Changed ident to md5, as you can tell, I have tried about every combination.
“local” is for Unix domain socket connections only
local all all peer
#local all all md5
IPv4 local connections:
#host all all 127.0.0.1/32 ident
host all all 127.0.0.1/32 md5
IPv6 local connections:
#host all all ::1/128 ident
host all all ::1/128 md5
Allow replication connections from localhost, by a user with the
replication privilege.
local replication all peer
#host replication all 127.0.0.1/32 ident
host replication all 127.0.0.1/32 md5
#host replication all ::1/128 ident
host replication all ::1/128 md5
In the past, I have used trust because the project has been on my local server. I want some security now but can’t make it work. I used ruby pg gem connect.new which works with the pg_hba.conf above, but I have to have a database already created. I’m definitely missing something and can’t seem to find the answer anyware.
So as my last resort, I’m asking this group for help.
Hi Mike. It sounds like you want to use the pg_hba.conf file locally versus not at all, and you do want to use a value with more security than “trust” (md5 or scram-sha-256). Are those both correct?
If it’s useful to you, as part of writing my book High Performance PostgreSQL for Rails, readers work through exercises setting up pg_hba.conf for replication between two instances.

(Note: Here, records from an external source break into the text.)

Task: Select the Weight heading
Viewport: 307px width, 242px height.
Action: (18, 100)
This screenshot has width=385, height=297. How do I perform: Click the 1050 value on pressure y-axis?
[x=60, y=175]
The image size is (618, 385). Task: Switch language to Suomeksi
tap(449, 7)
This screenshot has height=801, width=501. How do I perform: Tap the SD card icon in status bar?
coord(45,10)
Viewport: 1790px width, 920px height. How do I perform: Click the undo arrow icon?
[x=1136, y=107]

This is within a Rails app called “Rideshare” that’s public on GitHub and I’m happy to share the config files there hoping you can look through them and maybe identify your issue.
Feel free to explore the “postgresql” directory in that project, and the sample pg_hba.conf file.

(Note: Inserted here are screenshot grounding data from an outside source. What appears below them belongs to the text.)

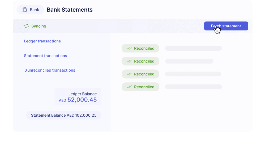
Task: Open Ledger transactions link
Action: point(42,41)
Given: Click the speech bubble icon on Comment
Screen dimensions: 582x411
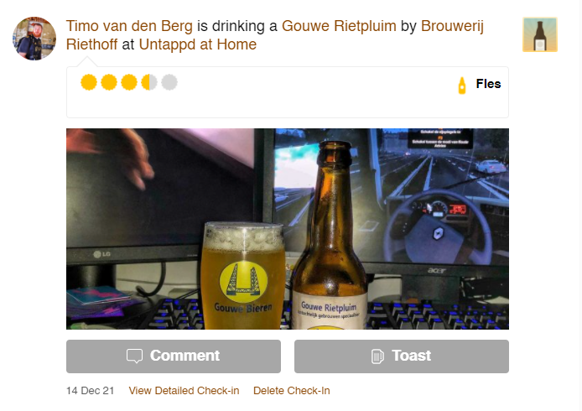Looking at the screenshot, I should (134, 356).
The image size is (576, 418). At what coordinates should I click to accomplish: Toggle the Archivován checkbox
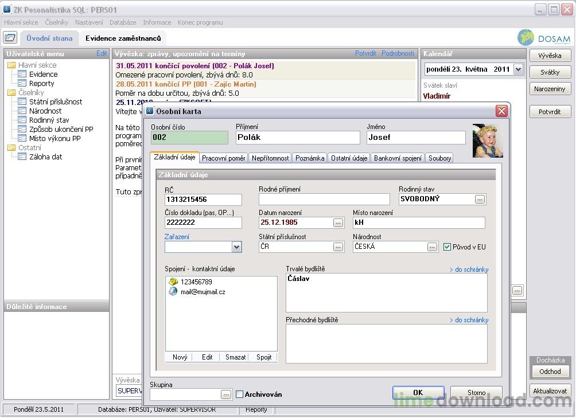(x=240, y=394)
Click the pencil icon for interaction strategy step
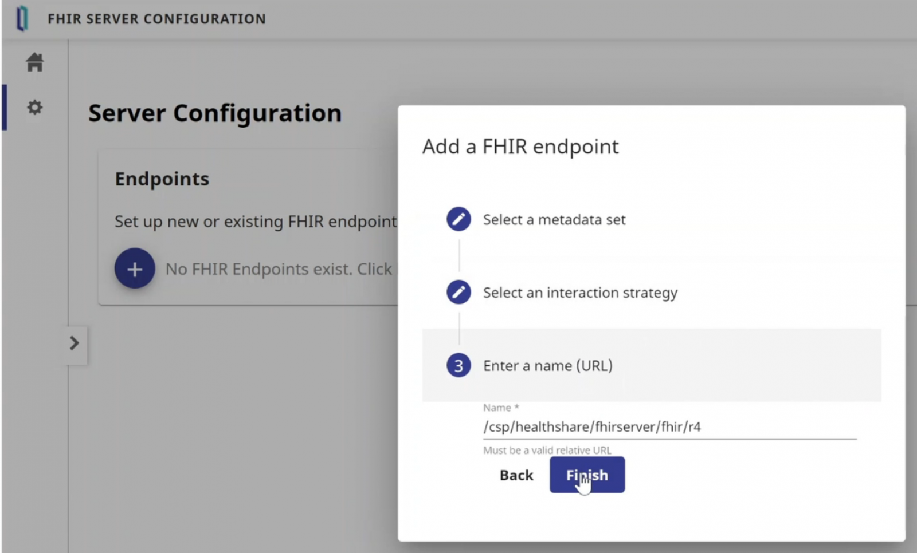The height and width of the screenshot is (553, 917). (459, 293)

As some background on Rideshare: the application database has PostgreSQL users (roles with LOGIN privilege) “owner” and “admin” and they’re both able to connect. My local macOS user “andy” has a corresponding PostgreSQL user (I installed PostgreSQL via Postgres.app on macOS) and this user is configured in pg_hba.conf and can connect as well. This is not the exact file in use but a sample. In the book readers set up a replication user and generate a new version of the pg_hba.conf file, then put it into place on the file system (on a Docker PostgreSQL instance) and reload it.
As far as a general process to debug this that I’d follow, I’d probably roll back to no file at all, then a default file, then make customizations one at a time and reload the conf and confirm that I can connect. In my experience the connection error messages I get back when changing the pg_hba.conf aren’t very helpful for determining the problem, so it can be difficult to debug.
While not a solution directly, hopefully this info and those examples are useful to you as you debug your issue. Good luck.